### WHAT TO PRODUCE
Continue the piece below on Danish farming and its push toward net zero, picking up after its last sentence.

However, as you drive through Jutland, you start to see the differences in our nation’s  approach to farming, such as the lack of outdoor grazed livestock and dairy cows. The agricultural buildings are spatially distant, and those that we’ve visited are highly specialised, intensively managed, pig or dairy units. And, the domes, spheres and wigwam-shaped infrastructure of biogas plants are prevalent in all rural landscapes – all in close proximity to farms.

Like anyone interested in agriculture and rural places, looking over hedges informs you about how people farm, where rural businesses earn their income and what impact rural policy has on infrastructure and services.

Denmark is firmly on the path to green food and energy production and the country’s farmers and food companies operate in one of the world’s most stringent climate conscious economies.

Pesticide taxes have existed since 1996 - fungicides are charged at 25% and insecticides at 35% - there are uncultivated, unfertilised and non-spray buffer margin restrictions on land 10m for watercourses and 25m around drinking water wells. In a controversial move this summer, the Danish Government announced the introduction of a carbon tax of 750 Danish Krone(DDK)/tonne of carbon emitted (£87/tonne) by 2025. New Zealand has already made the same move, however their taxation level is far less punitive for farming at 18DDK (£2/tonne).

Denmark’s countryside reflects this drive towards net zero, as does the research its universities and private sectors undertake. Importantly, the Danes’ innate ability to cooperate and co-invest has - and will - be important in building the infrastructure needed to reduce the country’s reliance on carbon and synthetic inputs. Denmark’s food and energy organisations are dominantly coops, Danish Crown is owned by its farmer suppliers, it slaughters 30 million pigs/year, Arla has 8,956 farmer members responsible for 1.5 million cows in seven countries, it processes 13.6 billion litres of milk/year. Both of these businesses are investing heavily in reaching net-zero by between 2030-2050.

### INFORMATION GIVEN
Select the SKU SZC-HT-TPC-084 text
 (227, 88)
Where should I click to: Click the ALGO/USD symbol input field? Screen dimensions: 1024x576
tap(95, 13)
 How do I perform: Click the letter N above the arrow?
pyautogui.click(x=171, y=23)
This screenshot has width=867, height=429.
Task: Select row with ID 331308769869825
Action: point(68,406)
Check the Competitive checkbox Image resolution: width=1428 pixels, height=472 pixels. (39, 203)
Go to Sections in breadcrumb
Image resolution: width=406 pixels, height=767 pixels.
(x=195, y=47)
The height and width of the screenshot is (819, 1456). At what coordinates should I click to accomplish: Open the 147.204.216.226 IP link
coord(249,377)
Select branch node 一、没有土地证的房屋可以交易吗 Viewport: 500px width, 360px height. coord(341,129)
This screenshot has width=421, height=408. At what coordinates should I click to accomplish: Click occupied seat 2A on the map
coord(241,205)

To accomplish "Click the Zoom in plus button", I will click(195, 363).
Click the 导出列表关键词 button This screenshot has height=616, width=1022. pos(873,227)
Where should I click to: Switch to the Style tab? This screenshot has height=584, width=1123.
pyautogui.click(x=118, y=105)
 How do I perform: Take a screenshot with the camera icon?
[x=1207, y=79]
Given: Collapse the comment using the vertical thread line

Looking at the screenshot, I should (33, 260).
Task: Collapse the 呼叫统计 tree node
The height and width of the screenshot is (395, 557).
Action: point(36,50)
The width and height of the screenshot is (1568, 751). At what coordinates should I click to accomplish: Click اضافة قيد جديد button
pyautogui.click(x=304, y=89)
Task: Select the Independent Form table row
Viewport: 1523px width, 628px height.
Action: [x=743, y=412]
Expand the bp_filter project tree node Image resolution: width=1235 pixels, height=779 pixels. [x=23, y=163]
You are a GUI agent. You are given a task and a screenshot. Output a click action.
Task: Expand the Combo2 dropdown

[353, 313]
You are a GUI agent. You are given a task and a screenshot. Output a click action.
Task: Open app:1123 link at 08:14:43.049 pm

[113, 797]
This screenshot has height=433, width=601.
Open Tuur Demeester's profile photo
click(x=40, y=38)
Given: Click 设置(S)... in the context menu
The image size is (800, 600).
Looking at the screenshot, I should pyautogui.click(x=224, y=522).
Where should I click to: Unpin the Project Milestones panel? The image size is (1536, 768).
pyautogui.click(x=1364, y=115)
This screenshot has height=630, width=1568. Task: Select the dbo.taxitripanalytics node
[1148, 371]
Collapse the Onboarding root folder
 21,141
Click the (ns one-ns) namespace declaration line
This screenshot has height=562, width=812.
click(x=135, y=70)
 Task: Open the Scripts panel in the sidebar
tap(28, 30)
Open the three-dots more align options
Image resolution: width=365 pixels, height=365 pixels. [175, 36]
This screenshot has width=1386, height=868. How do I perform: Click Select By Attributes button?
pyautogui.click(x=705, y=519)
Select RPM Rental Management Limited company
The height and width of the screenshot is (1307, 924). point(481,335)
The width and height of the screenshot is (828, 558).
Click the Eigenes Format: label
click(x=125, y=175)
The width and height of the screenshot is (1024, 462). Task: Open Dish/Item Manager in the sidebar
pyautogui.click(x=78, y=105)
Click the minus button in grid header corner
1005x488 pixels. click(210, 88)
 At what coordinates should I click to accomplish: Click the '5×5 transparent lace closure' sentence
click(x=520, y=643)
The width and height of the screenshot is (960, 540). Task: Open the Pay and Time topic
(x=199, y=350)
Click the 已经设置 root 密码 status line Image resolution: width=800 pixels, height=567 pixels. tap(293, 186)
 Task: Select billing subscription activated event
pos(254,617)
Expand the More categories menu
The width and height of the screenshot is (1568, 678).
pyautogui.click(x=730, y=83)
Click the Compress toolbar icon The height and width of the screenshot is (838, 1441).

### RESPONSE TO THIS TASK
Biogas plants are aplenty and closely linked to farming communities, many are coops; the biogas network now produces close to 30% of Denmark’s natural gas supply, much-needed natural fertiliser for the burgeoning number of ecological and organic acres and carbon dioxide for the food and drink sector. One plant we visited processes 600k tonnes of biomass annually – farm-yard manure and litter, food and municipal waste. When natural gas prices are low, the Danish government subsidises the biogas sector, however recent prices of 10-12DDK/m3 (£1.16-1.39/m3) mean that it is a prosperous time for these businesses.

Research and development is firmly focused on the future. At Aarhus University, there are trials on many systems and crops, as well as a large farm bio refinery which extracts base ingredients from  plants - for example, protein is being extracted from grass to feed, in powered form, to pigs, poultry and humans – apparently grass contains 20% protein of a very high quality - including all important methionine needed by pigs.

Traveling to Denmark’s farms makes me and my fellow journalists feel like we are seeing a true picture of the future of farming - highly specialised, highly efficient, wholly cooperative and fully integrated with the nation’s energy and food infrastructure. Our own UK governments are watching the Danes closely to learn from their policy and practices; so I would urge anyone committed to farming for the long term to visit this hugely progressive and inspiring nation.